After some investigation I've determined that these timeouts are only ever occurring with tcps as the replication connection type. These errors never occur if non-encrypted tcp is configured. I've been able to validate this by changing only the replica_type on both ends of the replication configuration to tcp, and with no other changes and after a few days of operation there is not a single error logged.
mail_replica = tcps:lightning.reub.net:4813 <<< periodic timeouts mail_replica = tcp:lightning.reub.net:4814 <<< works perfectly
Example of the error:
Jun 12 15:45:44 thunderstorm.reub.net dovecot[21149]: dsync-local(kaylene)<zx+WKTAU416UMwAAzkCIew>: Error: dsync(lightning.reub.net): I/O has stalled, no activity for 600 seconds (last sent=mailbox_delete, last recv=handshake) Jun 12 15:45:44 thunderstorm.reub.net dovecot[21149]: dsync-local(kaylene)<zx+WKTAU416UMwAAzkCIew>: Error: Timeout during state=recv_mailbox_tree
doveadm: Error: Timeout during state=slave_recv_mailbox: 6 Time(s) doveadm: Error: Timeout during state=sync_mails (send=mail_requests recv=attributes): 31 Time(s) doveadm: Error: dsync(thunderstorm.reub.net): I/O has stalled, no activity for 600 seconds (last sent=mail_change (EOL), last recv=mailbox): 31 Time(s) doveadm: Error: dsync(thunderstorm.reub.net): I/O has stalled, no activity for 600 seconds (last sent=mailbox_delete, last recv=mailbox_delete): 6 Time(s)

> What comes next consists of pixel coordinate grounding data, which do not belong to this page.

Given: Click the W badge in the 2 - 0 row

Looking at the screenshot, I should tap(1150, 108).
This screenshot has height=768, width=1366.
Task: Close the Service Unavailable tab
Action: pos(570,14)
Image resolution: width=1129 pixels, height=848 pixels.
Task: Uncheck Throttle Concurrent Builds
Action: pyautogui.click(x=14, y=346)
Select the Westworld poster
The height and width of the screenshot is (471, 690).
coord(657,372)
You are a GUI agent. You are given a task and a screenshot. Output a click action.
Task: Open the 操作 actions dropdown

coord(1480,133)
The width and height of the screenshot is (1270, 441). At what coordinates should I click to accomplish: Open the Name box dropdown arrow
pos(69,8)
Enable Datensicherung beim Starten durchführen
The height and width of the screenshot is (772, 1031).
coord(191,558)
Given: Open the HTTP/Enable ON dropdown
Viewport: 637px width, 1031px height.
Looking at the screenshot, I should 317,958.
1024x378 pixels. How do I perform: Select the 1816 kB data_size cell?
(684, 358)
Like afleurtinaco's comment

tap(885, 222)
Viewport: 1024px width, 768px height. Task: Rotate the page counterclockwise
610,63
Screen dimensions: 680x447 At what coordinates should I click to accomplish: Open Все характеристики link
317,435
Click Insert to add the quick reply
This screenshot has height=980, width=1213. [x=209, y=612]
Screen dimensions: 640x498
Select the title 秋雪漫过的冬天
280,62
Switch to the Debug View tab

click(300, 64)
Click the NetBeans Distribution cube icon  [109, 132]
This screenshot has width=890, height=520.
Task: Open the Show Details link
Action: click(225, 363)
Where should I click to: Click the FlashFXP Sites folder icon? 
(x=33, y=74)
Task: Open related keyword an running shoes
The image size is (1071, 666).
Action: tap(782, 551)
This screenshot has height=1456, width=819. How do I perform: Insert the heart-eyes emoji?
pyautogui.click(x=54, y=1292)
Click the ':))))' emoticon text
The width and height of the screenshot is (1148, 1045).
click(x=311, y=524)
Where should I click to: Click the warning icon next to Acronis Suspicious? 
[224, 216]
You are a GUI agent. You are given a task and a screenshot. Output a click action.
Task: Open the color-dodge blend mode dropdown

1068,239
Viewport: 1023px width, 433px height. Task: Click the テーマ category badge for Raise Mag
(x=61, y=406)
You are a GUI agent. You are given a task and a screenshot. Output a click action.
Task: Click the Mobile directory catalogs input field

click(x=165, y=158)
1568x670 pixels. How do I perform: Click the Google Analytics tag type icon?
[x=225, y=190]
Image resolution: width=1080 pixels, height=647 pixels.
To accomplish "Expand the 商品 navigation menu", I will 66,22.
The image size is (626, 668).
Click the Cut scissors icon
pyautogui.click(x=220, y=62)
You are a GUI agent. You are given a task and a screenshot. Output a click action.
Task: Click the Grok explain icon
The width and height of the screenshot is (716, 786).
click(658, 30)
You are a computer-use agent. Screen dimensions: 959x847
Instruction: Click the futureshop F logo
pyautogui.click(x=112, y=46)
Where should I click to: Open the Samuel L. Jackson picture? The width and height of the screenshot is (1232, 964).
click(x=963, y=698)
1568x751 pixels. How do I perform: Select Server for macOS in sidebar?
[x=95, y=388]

It is seen on both sides of the replication setup. The replica is offsite but only a few ms of latency away and there is no packet loss. The replication is happening over IPv6, and the local firewall is logging that sessions are always permitted, and only ever finishing due to tcp-fin or tcp-rst-from-client .
SSL appears to be correctly configured, and it seems that the replication itself is for the most part working. Clients are able to use imaps just fine so I don't think there's anything much wrong from an SSL perspective else I'd be seeing complete replication failure and/or client devices unable to connect.
Can anyone suggest how we can further debug this problem?
Thanks, Reuben
Hello,
I have two mail servers and am also experiencing sporadic replication errors over tcps, similar to Reuben. Each server is running Dovecot 2.3.11.3 (502c39af9) on Debian 10.6.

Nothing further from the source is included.